Baj A, Ferrari S, Bianchi B, Laganà F, Bellocchio G, Sesenna E
Clinic of Maxillo-Facial Surgery, University of Parma, Italy.
Acta Otorhinolaryngol Ital. 2003 Apr;23(2):102-110.
Oromandibular reconstruction following oncological resection is particularly challenging. In this past decade, great improvements have been made, in functional and aesthetic terms, following the introduction of composite free flaps. By means of this reconstructive technique, it is, in fact, possible to restore mandibular continuity, and, consequently, the morphology of the lower third of the face; rehabilitate mastication through osteointegrated implants, and optimise the reconstruction of soft tissue, employing the fascio-cutaneous or muscular portion of these flaps.

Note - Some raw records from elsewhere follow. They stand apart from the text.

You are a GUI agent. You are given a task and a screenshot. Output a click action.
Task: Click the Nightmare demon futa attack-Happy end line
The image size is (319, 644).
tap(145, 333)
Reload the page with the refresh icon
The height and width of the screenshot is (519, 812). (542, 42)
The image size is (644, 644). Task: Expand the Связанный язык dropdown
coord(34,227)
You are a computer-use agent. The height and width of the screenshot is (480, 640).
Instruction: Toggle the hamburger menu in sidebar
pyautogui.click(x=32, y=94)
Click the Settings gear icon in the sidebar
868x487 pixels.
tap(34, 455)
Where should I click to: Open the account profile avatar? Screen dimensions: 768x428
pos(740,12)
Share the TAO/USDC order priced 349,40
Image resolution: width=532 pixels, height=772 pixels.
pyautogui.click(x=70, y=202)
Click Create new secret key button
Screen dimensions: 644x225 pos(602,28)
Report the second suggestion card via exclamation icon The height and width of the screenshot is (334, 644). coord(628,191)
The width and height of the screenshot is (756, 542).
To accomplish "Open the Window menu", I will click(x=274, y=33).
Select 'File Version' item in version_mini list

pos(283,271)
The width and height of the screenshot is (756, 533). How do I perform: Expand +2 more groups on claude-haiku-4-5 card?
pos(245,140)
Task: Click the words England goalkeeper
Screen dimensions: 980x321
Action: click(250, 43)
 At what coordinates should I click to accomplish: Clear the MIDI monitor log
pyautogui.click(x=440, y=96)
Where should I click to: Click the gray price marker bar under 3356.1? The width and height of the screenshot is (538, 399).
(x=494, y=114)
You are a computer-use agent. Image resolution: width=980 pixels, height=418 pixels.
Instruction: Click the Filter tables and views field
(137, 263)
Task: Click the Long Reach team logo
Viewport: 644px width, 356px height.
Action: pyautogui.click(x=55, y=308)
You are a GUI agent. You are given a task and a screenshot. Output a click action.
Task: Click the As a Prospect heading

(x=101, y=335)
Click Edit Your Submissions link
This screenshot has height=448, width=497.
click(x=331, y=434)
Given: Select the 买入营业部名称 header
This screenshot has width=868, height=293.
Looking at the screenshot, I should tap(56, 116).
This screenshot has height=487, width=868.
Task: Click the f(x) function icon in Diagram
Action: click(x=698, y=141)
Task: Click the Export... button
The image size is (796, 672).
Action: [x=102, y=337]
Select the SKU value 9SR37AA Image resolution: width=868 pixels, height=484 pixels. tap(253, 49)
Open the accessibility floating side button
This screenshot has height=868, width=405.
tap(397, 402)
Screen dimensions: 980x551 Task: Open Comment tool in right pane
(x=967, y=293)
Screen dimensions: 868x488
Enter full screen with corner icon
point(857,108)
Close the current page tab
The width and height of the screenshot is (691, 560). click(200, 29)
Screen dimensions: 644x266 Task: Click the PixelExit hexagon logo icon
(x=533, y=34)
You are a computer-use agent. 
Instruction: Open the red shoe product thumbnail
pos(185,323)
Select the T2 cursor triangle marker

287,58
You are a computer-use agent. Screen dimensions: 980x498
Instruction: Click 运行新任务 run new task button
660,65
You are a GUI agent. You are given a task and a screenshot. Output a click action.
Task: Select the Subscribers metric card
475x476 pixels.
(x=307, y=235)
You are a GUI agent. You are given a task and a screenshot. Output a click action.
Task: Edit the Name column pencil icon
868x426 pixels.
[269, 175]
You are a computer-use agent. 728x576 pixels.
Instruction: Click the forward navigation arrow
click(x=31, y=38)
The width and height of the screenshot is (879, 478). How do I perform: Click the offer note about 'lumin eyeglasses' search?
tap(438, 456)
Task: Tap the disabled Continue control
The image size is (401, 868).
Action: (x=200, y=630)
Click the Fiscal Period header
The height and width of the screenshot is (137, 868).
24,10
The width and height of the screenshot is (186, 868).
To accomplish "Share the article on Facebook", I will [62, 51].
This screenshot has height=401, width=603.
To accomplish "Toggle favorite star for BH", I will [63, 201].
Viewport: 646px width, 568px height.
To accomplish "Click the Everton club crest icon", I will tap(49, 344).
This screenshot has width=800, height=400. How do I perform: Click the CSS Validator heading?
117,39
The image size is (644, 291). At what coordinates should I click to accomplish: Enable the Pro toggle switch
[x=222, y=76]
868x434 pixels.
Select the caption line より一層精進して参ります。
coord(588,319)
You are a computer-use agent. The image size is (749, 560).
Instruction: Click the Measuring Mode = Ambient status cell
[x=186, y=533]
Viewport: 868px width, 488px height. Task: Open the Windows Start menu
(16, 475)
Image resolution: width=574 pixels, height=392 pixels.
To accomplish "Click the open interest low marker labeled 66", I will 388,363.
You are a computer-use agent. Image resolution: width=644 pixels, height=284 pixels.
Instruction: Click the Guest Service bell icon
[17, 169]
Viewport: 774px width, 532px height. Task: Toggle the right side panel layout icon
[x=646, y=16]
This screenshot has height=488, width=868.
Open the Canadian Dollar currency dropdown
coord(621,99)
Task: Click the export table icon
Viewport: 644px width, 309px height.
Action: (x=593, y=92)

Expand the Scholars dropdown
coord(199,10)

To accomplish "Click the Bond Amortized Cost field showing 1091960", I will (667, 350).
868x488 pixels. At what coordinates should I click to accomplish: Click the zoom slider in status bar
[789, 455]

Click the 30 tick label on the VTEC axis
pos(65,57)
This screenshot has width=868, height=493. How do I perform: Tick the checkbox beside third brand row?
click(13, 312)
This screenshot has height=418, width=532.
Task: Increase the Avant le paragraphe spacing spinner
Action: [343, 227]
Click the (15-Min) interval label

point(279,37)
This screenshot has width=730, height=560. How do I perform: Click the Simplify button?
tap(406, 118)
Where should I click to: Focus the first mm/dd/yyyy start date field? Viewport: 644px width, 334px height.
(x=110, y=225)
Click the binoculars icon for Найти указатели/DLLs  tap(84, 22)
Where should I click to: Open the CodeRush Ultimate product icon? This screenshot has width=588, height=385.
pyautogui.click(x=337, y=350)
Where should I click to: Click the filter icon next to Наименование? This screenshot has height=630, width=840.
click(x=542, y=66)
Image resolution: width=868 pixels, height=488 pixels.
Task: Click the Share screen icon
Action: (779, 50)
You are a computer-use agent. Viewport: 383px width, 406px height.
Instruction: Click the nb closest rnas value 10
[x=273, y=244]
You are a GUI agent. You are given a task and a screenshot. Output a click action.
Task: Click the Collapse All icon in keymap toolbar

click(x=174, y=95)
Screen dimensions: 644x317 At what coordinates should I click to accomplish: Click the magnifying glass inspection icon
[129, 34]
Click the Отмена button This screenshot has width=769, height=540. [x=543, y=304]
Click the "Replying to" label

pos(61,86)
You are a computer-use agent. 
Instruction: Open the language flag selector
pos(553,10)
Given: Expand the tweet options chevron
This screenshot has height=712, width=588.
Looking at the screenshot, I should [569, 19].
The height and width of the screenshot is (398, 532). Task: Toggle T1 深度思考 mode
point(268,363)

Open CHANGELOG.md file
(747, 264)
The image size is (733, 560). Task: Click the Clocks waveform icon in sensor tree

Between January 1995 and January 2001, 70 oromandibular reconstructions employing osseous free flaps were performed in the Department of Maxillo-Facial Surgery of the Ospedale Maggiore in Parma, and in 13 of these the iliac crest free flap was used. Personal experience is described regarding the indications and use of this flap.
肿瘤切除术后的口下颌重建极具挑战性。在过去十年中,随着复合游离皮瓣的引入,在功能和美学方面都取得了巨大进步。事实上,通过这种重建技术,可以恢复下颌的连续性,进而恢复面部下三分之一的形态;通过骨整合植入物恢复咀嚼功能,并利用这些皮瓣的筋膜皮瓣或肌肉部分优化软组织重建。1995年1月至2001年1月期间,帕尔马的马焦雷医院颌面外科进行了70例采用游离骨皮瓣的口下颌重建手术,其中13例使用了髂嵴游离皮瓣。本文介绍了关于该皮瓣的适应症及应用的个人经验。